Local House Representative Graig Meyer said in an interview Wednesday afternoon that “the final week of a legislative session is always rushed.”

He added, “The fact that we’re coming up on the Fourth of July weekend is adding some pressure, both in terms of people wanting to be done so that we can go home for the holiday and not have to come back but also because it’s going to be a good time to run bad legislation because it will be a really dead media cycle.

“And so I think there’s a number of things moving with the hope that some stuff can get done by Friday and not receive a whole lot of press attention.”

Meyer on rumored changes coming to HB2:

We know that the governor was here today to meet with all of the Republicans in the legislature and to talk about a possible second approach to House Bill 2. But we also know that they have not engaged with Equality North Carolina nor with Democratic leadership.

And so they’re not really going to move forward with anything that would repeal House Bill 2 or create additional discrimination protections for gender identity or sexual orientation.

So whatever they come out with is going to be a carefully crafted political ploy to try and make it look like they fixed the problem without actually providing any type of real discrimination protections.

Meyer on HB100:

Right now, that anti-immigrant bill does not seem to be at the top of the list of priorities for the House. And my hope is that we will take care of the top priorities and finish up and adjourn without House Bill 100 ever coming back to us for a concurrence vote and we can just let it die with the end of session.

Meyer on the light rail spending cap:

That’s going to be set in stone for this budget. We’re not going to be able to defeat the budget and, at this point in the process, there’s no way to amend that.

I think what that provision shows, in part, is that the light rail project is a very expensive project. There’s no way to get around that. And if it is going to move forward, it’s going to require significant financial commitment from the General Assembly. And clearly there is hesitance in the General Assembly to provide that level of support. And this is one way to signal that the money that would be necessary is not likely to be forthcoming with the current legislative leadership.

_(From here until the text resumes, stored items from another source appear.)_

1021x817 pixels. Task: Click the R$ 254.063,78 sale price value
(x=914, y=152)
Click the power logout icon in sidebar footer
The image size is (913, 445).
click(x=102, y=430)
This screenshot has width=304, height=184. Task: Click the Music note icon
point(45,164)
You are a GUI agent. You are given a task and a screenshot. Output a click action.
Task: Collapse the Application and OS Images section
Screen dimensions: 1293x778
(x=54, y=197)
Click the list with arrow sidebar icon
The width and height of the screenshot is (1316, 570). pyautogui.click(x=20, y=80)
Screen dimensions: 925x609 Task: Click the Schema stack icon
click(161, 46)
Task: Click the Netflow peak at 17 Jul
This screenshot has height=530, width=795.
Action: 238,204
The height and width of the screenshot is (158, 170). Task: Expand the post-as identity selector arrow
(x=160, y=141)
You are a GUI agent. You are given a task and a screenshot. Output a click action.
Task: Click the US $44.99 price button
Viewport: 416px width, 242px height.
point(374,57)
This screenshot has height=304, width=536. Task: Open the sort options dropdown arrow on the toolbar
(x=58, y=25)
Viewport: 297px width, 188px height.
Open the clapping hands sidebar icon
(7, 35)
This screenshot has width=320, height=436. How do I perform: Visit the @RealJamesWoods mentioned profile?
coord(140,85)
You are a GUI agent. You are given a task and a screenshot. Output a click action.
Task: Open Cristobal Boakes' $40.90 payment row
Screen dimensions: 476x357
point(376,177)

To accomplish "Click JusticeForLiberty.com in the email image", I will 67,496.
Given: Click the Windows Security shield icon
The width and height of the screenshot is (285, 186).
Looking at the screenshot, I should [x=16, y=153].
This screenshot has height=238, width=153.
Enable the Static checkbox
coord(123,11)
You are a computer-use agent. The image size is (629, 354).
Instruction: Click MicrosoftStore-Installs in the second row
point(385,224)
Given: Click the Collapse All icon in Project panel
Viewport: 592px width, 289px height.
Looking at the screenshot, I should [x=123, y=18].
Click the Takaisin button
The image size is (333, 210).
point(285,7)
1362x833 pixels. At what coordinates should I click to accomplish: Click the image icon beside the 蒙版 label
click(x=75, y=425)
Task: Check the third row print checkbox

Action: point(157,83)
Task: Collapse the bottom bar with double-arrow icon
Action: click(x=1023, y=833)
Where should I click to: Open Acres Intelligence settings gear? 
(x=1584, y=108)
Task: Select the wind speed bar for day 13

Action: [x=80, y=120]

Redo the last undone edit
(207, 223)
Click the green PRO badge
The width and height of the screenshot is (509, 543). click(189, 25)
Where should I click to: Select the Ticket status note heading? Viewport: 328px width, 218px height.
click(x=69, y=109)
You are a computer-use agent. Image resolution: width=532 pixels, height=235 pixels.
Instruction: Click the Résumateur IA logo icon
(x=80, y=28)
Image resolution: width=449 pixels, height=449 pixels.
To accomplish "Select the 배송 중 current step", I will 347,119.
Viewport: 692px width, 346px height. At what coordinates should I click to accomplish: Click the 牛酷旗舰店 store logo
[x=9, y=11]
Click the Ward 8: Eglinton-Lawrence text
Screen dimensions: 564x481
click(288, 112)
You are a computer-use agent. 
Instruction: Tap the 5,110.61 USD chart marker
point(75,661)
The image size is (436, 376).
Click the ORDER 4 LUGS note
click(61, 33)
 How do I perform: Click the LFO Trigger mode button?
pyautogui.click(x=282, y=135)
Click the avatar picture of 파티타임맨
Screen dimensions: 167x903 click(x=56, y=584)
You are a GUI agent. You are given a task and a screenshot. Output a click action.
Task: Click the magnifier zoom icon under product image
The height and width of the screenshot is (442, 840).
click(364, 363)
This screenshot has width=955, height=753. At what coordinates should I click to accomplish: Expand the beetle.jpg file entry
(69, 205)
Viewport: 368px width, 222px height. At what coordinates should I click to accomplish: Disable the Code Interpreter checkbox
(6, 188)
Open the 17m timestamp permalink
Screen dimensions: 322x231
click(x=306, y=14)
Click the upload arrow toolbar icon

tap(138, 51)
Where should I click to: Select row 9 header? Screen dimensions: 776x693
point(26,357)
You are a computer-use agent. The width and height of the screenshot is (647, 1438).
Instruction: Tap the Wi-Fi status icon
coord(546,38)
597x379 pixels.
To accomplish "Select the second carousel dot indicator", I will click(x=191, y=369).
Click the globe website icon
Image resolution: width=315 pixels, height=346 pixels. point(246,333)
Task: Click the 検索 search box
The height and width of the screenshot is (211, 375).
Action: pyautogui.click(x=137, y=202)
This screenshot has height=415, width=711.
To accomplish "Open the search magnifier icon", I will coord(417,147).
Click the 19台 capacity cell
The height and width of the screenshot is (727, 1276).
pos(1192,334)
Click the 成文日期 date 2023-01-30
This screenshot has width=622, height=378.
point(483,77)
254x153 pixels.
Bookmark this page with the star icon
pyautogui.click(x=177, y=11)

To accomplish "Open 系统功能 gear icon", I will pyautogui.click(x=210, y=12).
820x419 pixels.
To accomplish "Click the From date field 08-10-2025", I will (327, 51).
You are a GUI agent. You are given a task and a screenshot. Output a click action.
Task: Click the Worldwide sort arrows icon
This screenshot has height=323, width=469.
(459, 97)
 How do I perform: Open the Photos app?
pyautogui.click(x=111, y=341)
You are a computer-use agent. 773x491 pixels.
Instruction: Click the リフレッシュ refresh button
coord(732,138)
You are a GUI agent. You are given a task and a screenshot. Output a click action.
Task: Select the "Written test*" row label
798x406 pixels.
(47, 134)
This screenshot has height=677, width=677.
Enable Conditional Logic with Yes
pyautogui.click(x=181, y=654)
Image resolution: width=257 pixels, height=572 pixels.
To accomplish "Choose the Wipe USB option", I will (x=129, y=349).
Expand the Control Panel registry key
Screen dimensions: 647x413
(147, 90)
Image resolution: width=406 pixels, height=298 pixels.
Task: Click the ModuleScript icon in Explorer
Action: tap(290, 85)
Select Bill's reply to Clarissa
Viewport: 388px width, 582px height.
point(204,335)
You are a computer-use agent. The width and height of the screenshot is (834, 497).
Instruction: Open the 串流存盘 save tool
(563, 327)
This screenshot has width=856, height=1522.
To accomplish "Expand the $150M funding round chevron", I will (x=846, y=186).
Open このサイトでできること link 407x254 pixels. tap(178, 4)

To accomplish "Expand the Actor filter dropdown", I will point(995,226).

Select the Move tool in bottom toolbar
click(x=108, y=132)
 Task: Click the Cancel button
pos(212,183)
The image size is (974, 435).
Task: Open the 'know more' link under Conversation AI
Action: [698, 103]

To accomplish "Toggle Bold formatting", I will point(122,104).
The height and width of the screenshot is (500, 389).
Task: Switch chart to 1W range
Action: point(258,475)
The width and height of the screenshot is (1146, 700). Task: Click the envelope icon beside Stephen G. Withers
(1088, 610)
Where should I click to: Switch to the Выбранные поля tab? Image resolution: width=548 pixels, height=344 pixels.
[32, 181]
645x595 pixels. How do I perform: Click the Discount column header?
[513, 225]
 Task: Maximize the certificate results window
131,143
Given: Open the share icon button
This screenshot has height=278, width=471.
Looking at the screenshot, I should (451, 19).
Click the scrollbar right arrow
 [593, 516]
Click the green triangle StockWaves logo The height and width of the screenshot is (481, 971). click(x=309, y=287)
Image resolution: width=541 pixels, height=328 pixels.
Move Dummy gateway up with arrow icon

That can raise some questions about leadership and what’s the direction of the General Assembly and the extent to which it would support a public transportation project like that. But it also means that our local leaders are going to have to have some hard conversations about what type of transportation projects do we want to fund with the funding that we have available if we’re not going to get the money that will be required from the General Assembly for a light rail project. Maybe there’s ways to open that up and think about, ‘Are there other solutions that could meet the needs of the community besides the light rail?’


Meyer said he was concerned with other items in the budget, including provisions regarding water quality in Jordan Lake.

Meyer said the Republicans were touting the raises that will be given to teachers in North Carolina, but he said the budget has additional cuts to the UNC System and Department of Public Instruction.

“They managed to get a raise for teachers by nickel-and-diming everything else in schools,” Meyer said.

Meyer said his other major concern was proposed legislation regulating coal ash cleanup in North Carolina.